# Dog breaths book



## Filthyoter (Sep 18, 2014)

Any one read dog breaths coyote hunting book? Not the free one but the ten dollar one promising to help you put down dogs. I have read plenty of basic tips and just wanna know if this will be a waste of money or not.


----------



## brushbuster (Nov 9, 2009)

Filthyoter said:


> Any one read dog breaths coyote hunting book? Not the free one but the ten dollar one promising to help you put down dogs. I have read plenty of basic tips and just wanna know if this will be a waste of money or not.


Depends on what you know already. I bought his book last year,out of curiosity, as a call maker and hunter i wanted to see what an "expert" had to say,everything he covered i had already been practising years ago. But i do recommend it for those getting started. He touches on basic hunting principles, such as wind, and access, but nothing astonishing.

Sent from my SCH-S720C using Ohub Campfire mobile app


----------



## Filthyoter (Sep 18, 2014)

thanks, glad i did not buy it then. I understand approaching a stand, playing the wind, and everything. however, I just am having a hard time making it happen. My hunting partner is starting to lose faith in the sport and I am trying to find a way to make it happen soon to make him realize we are not completely wasting our time lol.


----------



## Copper15 (Oct 17, 2012)

Filthyoter said:


> thanks, glad i did not buy it then. I understand approaching a stand, playing the wind, and everything. however, I just am having a hard time making it happen. My hunting partner is starting to lose faith in the sport and I am trying to find a way to make it happen soon to make him realize we are not completely wasting our time lol.


Keep at it. I'm on my second year and haven't nailed one yet. The weather is about to turn in our favor. They'll be getting hungry, despite, and mating season will be here soon also. Mapes has told me it took him 4 years to get his first. I know Fr3db3ar got off his 3 year dry spell this year. It happens. A lot of the vets say most new guys quit within 2 years. Scout like crazy, play the wind, and don't give up!


----------



## Filthyoter (Sep 18, 2014)

I wont be giving up, but would like to keep my hunting partner so hunting isnt so lonely haha. And yes I am hoping with these frigid temps and good amounts of snow will get them on the prowl for a mid day snack. next Saturday or Sunday if the wind allows I will be hunting all day. I am thinking about hunting a large public land swamp area with hundreds of acres. Making only 20 minute stands in each location and moving 700 yards between sets. I am thinking I have to cover more ground, rather than calling in one set location and calling it quits for the spot.


----------



## brushbuster (Nov 9, 2009)

Filthyoter said:


> I wont be giving up, but would like to keep my hunting partner so hunting isnt so lonely haha. And yes I am hoping with these frigid temps and good amounts of snow will get them on the prowl for a mid day snack. next Saturday or Sunday if the wind allows I will be hunting all day. I am thinking about hunting a large public land swamp area with hundreds of acres. Making only 20 minute stands in each location and moving 700 yards between sets. I am thinking I have to cover more ground, rather than calling in one set location and calling it quits for the spot.

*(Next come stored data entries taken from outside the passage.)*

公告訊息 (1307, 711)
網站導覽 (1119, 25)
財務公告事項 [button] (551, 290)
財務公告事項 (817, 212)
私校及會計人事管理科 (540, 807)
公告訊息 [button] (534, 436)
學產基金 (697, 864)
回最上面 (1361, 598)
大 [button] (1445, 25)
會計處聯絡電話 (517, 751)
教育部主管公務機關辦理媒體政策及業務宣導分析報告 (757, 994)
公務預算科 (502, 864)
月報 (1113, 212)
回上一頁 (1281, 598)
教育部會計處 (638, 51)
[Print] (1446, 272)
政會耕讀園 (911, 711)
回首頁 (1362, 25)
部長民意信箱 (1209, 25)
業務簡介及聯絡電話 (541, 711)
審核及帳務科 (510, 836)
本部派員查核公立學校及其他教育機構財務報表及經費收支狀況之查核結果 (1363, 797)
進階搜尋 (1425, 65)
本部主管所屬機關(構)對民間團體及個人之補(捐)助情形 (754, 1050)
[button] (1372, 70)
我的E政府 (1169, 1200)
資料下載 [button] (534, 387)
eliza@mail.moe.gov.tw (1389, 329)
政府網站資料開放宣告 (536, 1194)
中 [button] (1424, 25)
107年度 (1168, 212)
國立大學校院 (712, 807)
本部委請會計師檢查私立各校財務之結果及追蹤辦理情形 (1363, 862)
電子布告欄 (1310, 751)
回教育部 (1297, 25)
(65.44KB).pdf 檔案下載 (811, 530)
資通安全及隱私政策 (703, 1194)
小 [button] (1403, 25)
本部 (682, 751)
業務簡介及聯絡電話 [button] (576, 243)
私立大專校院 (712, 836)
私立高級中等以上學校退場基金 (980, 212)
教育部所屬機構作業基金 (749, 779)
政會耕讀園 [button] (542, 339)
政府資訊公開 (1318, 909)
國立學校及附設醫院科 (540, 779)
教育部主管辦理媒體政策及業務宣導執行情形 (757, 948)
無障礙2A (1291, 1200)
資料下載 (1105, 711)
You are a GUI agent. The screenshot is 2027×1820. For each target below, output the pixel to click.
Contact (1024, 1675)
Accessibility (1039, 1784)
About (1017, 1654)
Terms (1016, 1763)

Stay at least 40 minutes.Your distance between sets is good.
Hunting with snow on the ground is a marvelous teacher. It lets you know what your doing wrong. I always circle downwind of my stand after a set to see if anything came in and left because of scent.
I am convinced being successful is all about timing (you cant killem if they aint there)and not getting busted. 
Your tactict of staying all day in a large area does work but remember yotes have a long range.
I was out a couple days ago and walked well over 5 miles in one spot then drove to another and walked another 3. Both spots were good areas, lots of cover, plenty of prey animals but i only crossed 3 sets of tracks.
It's a tough gig. Stay with it.


Sent from my SCH-S720C using Ohub Campfire mobile app


----------



## aschmidt (Aug 11, 2012)

I first got interested in calling by watching these predator shows on TV. But at that time little did I know that hunting out west and hunting in the East has its differences. Now I'm not an expert nor do I claim to be, but I've heard I'm more than one account especially from dog breath's videos. I have watch some of his YouTube videos explaining his set ups. My question is do you guys have any experience with Open area calling, and actually getting them to commit to coming out into the open for a shot even if it is just a quick one? One of his videos I saw he sets up no more than 20 yards from the corner of Oak Wood line and gets ready for his "bark and shoot". This is my first year of calling and I have yet to be successful I was just curious of how you experience callers call and do you frequently have them come out for maybe 100 200 300 yard shots or do you stick close to Brushy areas and wait for him to peek out?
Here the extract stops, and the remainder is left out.